Discuss Other Topics not related to the Paranormal or Conspiracies (within reason of course).
6 posts • Page 1 of 1
I get a call this afternoon from my 76 year old father who, just yesterday, was placed into a Nursing Home. He wants me to come down to Ohio -- it's that big "I want to see you one last time before I die" ritual that's always followed by the "I'm sorry for doing so much wrong to you, I did the best I could" speech a.k.a. the Hillbilly Forgiveness Plea.
Since I was 15/16 years old I've stated rather loudly that I would not attend this man's funeral; he's an ass! The classic red-neck male that believed that his family was his possession; wives and children were to be pounded upon and belittled -- kept under thumb (for as we all know Fear = Respect). I could list tons of reasons for my attitude towards him and yet, I'm the one that keeps doing more when it comes to helping him deal with those things he does not want to deal with in life. I'm the one that "returned" so to speak -- the prodigal son -- or so it would be in his eyes; this now frail old man who's mind has shattered along with a heart that's become "hollow" unable to properly move blood with lungs that can no longer draw in the essence of life on their own.
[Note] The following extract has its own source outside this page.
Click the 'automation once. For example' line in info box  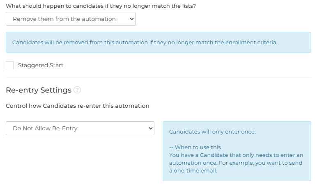pos(236,163)
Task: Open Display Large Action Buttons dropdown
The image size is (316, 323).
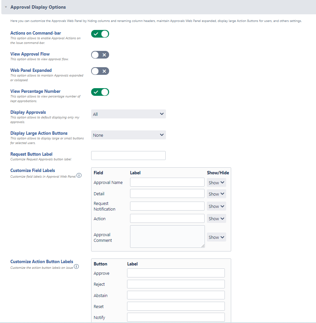Action: point(128,135)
No one in my family can remember a day in which there was not argument, no physical "correction" or sense of insult over the past half-century -- not a single day! Not a single "family" outing and yet, I have the audacity to see the other side of this tarnished coin; that abused hillbilly boy that had to plow fields behind an old plow horse at age 9 and up; that prematurely born child that found himself motherless by the time he was six -- never knowing why she left "him" and "betrayed" his father -- a man who was so much harder and cruel than this boy would grow-up to be.
I have to look at the tremendous odds this kid over-came in life by way of personal determination and hard work; a kid with a 6th grade education who would become chief maintenance supervisor Navistar-International (International Harvester) as well as commercial licensing for both mid-sized aircraft and seafaring vessels under 200 feet. He was an award winning photographer that two weeks ago, sent me all of his camera equipment in hope that I would be able to find some footing in that same craft.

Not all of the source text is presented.